Input records |
▽

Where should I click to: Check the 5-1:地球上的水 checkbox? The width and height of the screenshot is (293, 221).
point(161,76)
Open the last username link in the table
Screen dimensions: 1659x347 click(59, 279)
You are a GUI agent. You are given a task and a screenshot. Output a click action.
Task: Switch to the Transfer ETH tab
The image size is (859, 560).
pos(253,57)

△
▽

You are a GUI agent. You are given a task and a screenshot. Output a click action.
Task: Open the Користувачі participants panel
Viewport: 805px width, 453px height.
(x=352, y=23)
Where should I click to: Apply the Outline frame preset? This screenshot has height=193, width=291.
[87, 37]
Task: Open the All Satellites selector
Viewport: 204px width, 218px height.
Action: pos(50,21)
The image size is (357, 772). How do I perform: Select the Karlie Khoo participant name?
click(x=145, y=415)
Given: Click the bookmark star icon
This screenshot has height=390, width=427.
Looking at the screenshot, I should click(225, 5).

△
▽

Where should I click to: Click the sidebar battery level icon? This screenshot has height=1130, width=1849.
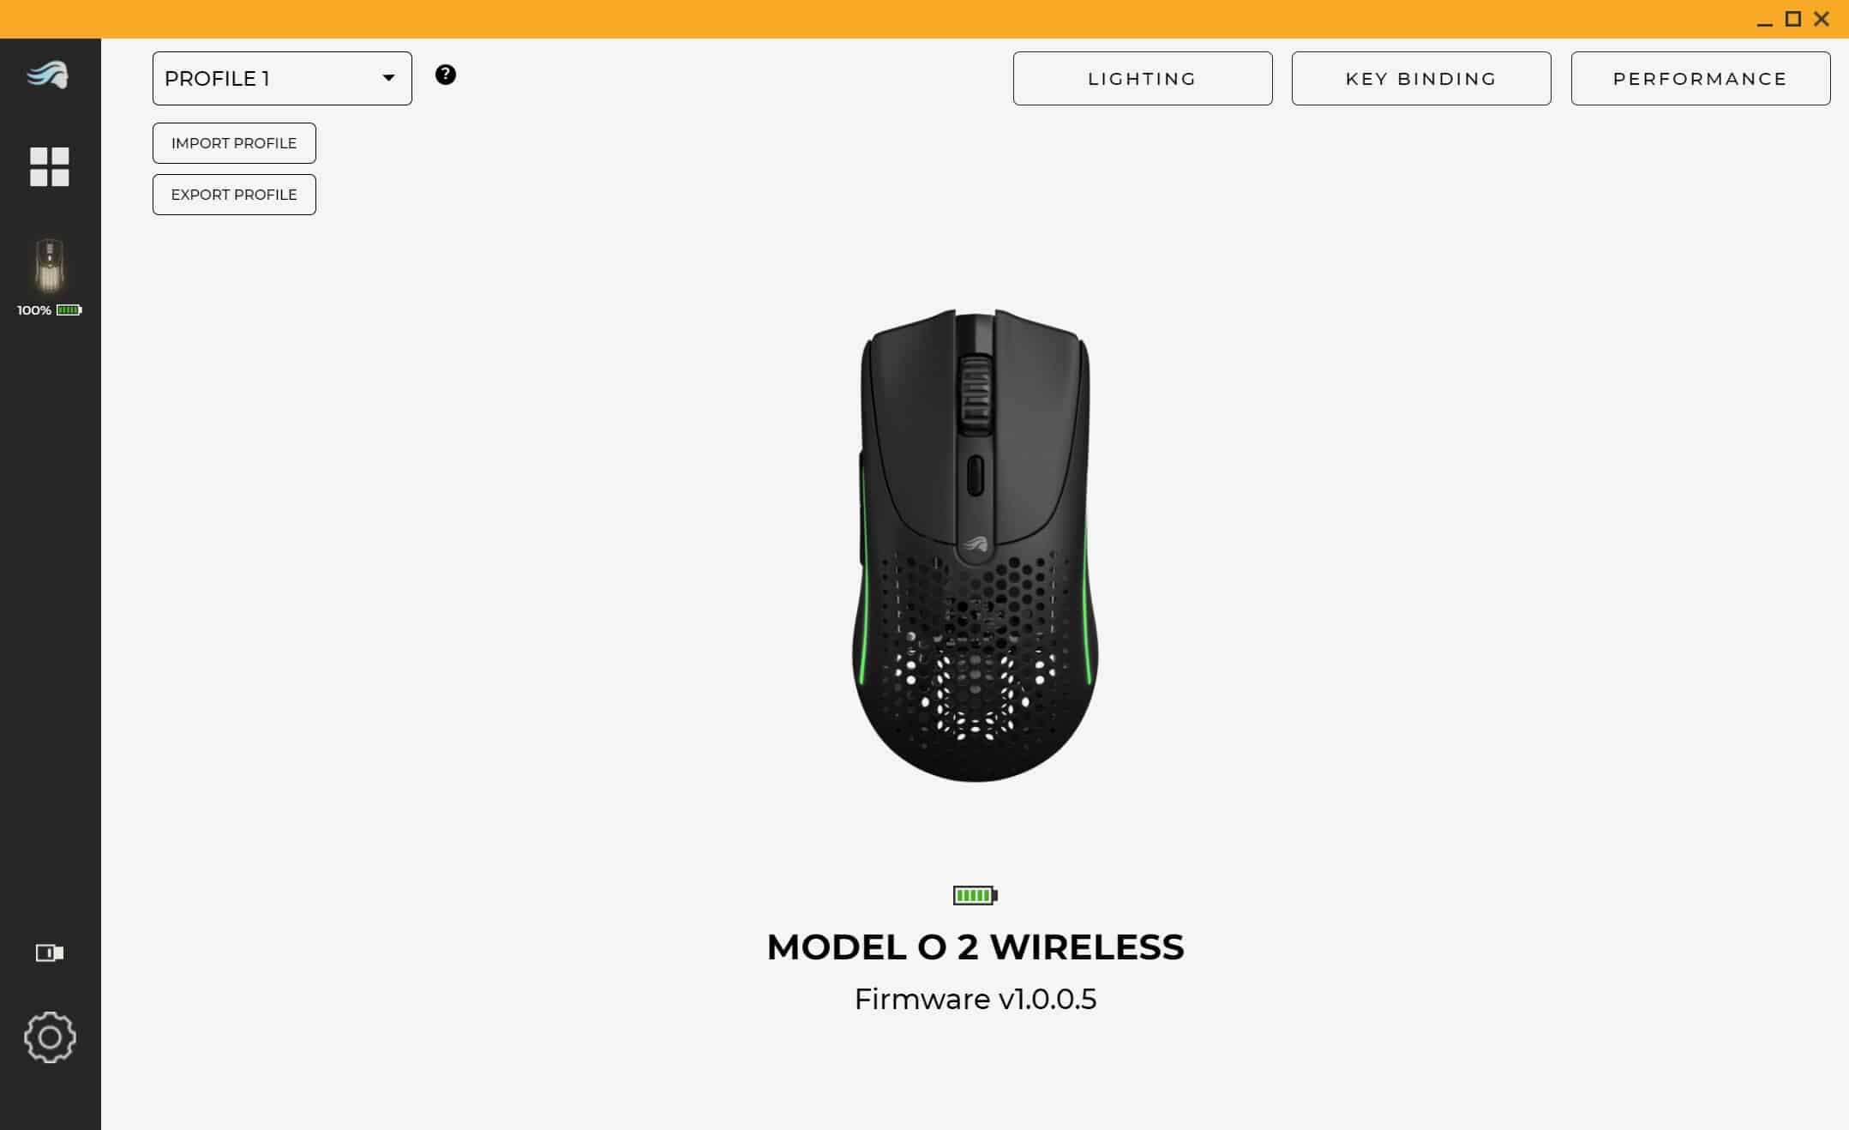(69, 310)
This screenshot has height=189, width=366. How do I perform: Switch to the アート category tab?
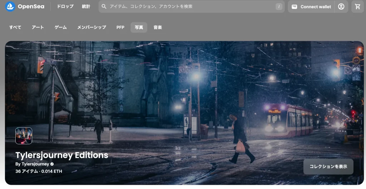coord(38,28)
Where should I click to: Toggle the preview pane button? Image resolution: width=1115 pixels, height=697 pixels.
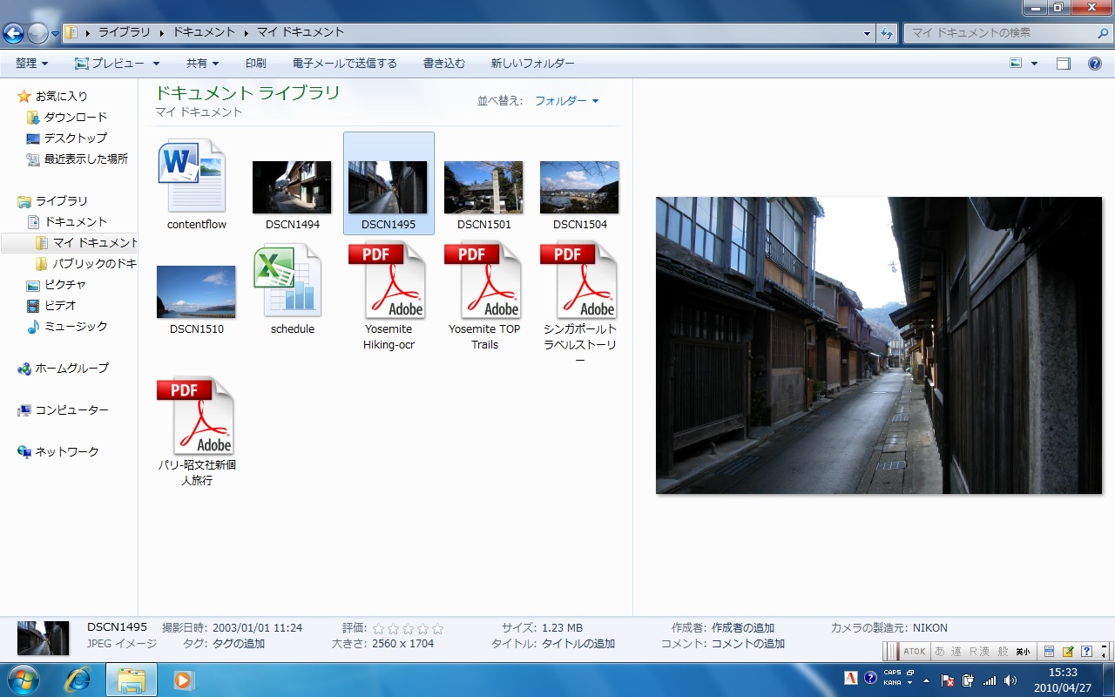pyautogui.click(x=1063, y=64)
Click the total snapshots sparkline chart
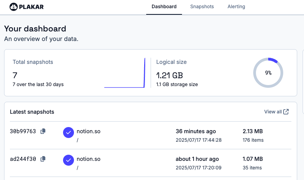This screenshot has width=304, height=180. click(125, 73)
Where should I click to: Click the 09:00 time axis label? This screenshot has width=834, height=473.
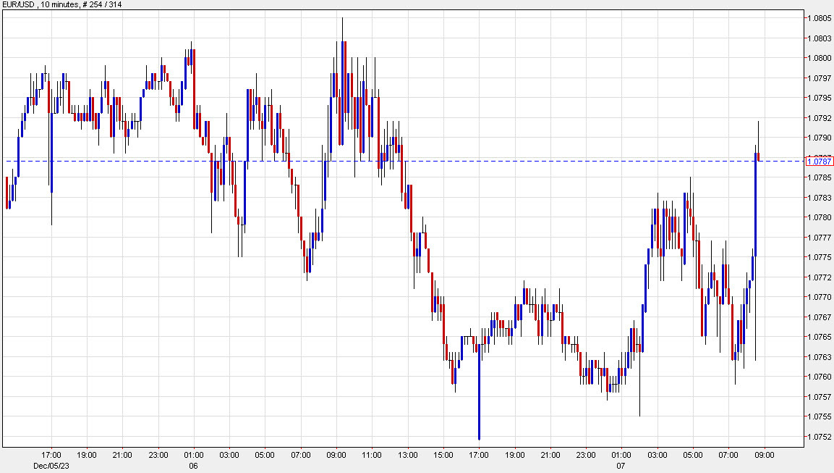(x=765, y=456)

△

Task instructions |
Lines wanted from the listing above: the line with "Where should I click to: Check" up to and including the line with "Task: Switch to the Transfer ETH tab". Please write them out exactly, adding nothing else.

The answer |
Where should I click to: Check the 5-1:地球上的水 checkbox? The width and height of the screenshot is (293, 221).
point(161,76)
Open the last username link in the table
Screen dimensions: 1659x347 click(59, 279)
You are a GUI agent. You are given a task and a screenshot. Output a click action.
Task: Switch to the Transfer ETH tab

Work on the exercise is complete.